Cisco has removed a backdoor account in the Cisco Smart Licensing Utility (CSLU) that can be used to log into unpatched systems with administrative privileges.
CSLU is a Windows application that helps manage licenses and linked products on-premise without connecting them to Cisco’s cloud-based Smart Software Manager solution.
The company says this critical vulnerability (CVE-2024-20439) allows unauthenticated attackers to log into unpatched systems remotely using an “undocumented static user credential for an administrative account.”
“A successful exploit could allow the attacker to log in to the affected system with administrative privileges over the API of the Cisco Smart Licensing Utility application,” it explained.
Cisco also released security updates for a critical CLSU information disclosure vulnerability (CVE-2024-20440) that unauthenticated threat actors can exploit to access log files containing sensitive data (including API credentials) by sending crafted HTTP requests to affected devices.
The two security vulnerabilities only impact systems running a vulnerable Cisco Smart Licensing Utility release, regardless of their software configuration. The security flaws are only exploitable if a user starts the Cisco Smart Licensing Utility, which is not designed to run in the background.
| Cisco Smart License Utility Release | First Fixed Release |
|---|---|
| 2.0.0 | Migrate to a fixed release. |
| 2.1.0 | Migrate to a fixed release. |
| 2.2.0 | Migrate to a fixed release. |
| 2.3.0 | Not vulnerable. |
The Cisco Product Security Incident Response Team (PSIRT) says it has yet to find public exploits or evidence of threat actors exploiting the security flaws in attacks.
This isn’t the first backdoor account Cisco has removed from its products in recent years.

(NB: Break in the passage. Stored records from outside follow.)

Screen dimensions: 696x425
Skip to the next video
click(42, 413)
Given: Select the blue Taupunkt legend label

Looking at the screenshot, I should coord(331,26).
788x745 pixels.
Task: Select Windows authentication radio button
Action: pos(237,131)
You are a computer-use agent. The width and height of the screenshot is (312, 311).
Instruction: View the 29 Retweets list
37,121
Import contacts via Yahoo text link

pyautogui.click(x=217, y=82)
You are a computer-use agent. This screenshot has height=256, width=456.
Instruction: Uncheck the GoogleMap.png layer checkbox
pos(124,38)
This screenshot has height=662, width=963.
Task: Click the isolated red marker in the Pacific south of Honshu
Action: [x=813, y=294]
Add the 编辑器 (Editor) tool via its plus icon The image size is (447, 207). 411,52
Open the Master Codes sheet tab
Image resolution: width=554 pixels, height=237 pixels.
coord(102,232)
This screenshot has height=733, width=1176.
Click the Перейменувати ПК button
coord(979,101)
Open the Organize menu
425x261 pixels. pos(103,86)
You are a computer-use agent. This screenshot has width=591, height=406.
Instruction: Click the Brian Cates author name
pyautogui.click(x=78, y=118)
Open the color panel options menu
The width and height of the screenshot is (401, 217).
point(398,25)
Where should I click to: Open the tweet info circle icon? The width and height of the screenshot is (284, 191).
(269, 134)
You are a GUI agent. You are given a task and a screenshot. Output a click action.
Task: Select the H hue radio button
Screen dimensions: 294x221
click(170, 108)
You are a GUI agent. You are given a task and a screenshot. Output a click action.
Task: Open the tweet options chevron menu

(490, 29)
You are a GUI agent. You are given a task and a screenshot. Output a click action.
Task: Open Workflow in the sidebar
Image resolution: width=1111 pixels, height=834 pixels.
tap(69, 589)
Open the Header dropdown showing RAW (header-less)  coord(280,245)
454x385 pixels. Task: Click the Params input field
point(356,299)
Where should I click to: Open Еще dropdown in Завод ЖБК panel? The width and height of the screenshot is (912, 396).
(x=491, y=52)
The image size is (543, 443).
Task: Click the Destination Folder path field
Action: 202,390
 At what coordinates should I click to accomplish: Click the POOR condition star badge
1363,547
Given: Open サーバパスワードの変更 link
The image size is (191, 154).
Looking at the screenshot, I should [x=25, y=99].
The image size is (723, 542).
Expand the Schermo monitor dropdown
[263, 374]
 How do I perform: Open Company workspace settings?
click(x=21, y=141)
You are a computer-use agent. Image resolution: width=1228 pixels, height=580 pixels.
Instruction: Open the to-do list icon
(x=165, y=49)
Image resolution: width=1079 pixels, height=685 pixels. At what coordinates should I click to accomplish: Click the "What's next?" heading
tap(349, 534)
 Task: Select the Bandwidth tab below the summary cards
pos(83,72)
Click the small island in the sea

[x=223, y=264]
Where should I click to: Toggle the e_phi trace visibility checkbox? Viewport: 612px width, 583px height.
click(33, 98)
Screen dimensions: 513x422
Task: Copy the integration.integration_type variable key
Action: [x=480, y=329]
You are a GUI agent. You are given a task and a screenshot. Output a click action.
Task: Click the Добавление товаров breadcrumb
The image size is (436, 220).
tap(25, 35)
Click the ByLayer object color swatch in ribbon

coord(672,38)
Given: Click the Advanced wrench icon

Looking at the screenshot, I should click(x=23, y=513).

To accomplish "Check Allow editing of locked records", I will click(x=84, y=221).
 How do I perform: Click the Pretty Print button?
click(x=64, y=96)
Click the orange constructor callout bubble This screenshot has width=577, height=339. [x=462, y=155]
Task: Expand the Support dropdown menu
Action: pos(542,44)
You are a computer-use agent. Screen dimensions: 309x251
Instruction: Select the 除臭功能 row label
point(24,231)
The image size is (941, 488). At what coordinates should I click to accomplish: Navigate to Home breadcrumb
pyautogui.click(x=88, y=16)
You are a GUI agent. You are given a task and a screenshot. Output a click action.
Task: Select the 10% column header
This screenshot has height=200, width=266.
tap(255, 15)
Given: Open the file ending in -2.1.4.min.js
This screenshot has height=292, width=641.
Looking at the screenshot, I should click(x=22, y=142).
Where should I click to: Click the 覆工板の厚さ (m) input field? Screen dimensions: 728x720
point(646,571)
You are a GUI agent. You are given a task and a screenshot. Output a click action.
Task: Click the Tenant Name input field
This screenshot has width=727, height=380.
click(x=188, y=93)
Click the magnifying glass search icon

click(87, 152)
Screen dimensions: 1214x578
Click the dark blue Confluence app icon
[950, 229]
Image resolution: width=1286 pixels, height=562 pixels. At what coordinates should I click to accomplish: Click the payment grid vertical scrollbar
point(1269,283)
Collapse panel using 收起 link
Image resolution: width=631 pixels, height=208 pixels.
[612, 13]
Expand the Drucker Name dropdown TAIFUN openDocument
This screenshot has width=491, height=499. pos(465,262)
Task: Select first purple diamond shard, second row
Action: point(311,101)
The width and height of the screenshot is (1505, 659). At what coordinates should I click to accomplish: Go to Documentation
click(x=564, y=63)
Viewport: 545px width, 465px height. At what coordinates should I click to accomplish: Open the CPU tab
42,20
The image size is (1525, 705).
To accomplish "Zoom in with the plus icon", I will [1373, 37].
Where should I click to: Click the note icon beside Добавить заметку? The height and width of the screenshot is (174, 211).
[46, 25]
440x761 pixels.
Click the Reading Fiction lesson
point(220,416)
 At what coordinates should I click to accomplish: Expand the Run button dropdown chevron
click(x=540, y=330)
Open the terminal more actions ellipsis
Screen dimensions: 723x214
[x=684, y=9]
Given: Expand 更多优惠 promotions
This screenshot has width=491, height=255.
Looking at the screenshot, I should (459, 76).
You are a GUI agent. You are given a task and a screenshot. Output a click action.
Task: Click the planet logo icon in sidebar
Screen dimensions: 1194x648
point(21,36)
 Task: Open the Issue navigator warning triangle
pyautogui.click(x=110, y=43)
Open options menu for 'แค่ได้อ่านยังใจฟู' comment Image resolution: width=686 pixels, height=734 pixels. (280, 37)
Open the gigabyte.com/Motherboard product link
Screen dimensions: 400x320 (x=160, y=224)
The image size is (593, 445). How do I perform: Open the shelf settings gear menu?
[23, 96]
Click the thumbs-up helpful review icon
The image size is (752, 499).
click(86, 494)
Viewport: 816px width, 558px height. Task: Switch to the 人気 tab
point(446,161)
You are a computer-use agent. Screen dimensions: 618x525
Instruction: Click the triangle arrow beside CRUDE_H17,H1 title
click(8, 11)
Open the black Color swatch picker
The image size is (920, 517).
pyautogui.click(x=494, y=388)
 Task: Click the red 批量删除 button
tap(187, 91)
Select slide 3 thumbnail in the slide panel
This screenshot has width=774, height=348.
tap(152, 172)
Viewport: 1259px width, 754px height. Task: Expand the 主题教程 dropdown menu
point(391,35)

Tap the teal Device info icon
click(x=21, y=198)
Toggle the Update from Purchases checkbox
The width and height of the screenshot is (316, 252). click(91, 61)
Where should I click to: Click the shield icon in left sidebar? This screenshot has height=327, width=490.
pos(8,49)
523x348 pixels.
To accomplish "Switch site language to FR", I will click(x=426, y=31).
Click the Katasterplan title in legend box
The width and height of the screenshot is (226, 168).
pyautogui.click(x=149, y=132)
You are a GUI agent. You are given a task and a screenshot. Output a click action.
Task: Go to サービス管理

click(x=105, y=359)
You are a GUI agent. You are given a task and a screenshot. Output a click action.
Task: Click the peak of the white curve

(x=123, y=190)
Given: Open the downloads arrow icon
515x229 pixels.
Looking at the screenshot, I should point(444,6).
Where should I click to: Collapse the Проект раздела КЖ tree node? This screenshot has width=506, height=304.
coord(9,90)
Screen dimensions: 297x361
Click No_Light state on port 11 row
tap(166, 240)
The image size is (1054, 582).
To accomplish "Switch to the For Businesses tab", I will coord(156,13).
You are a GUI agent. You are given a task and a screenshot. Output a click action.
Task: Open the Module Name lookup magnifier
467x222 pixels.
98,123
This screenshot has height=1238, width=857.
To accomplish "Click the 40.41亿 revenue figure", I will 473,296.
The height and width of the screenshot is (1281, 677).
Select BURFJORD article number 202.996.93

Previous undocumented hardcoded credentials were found in the company’s Digital Network Architecture (DNA) Center, IOS XE, Wide Area Application Services (WAAS), and Emergency Responder software.
Last month, Cisco also patched a maximum severity vulnerability (CVE-2024-20419) that enables attackers to change any user password on unpatched Cisco Smart Software Manager On-Prem (Cisco SSM On-Prem) license servers. Three weeks later, the company said that exploit code had been published online and warned admins to patch their SSM On-Prem servers to block potential attacks.
In July, Cisco fixed an NX-OS zero-day (CVE-2024-20399) that had been exploited since April to install previously unknown malware as root on vulnerable MDS and Nexus switches.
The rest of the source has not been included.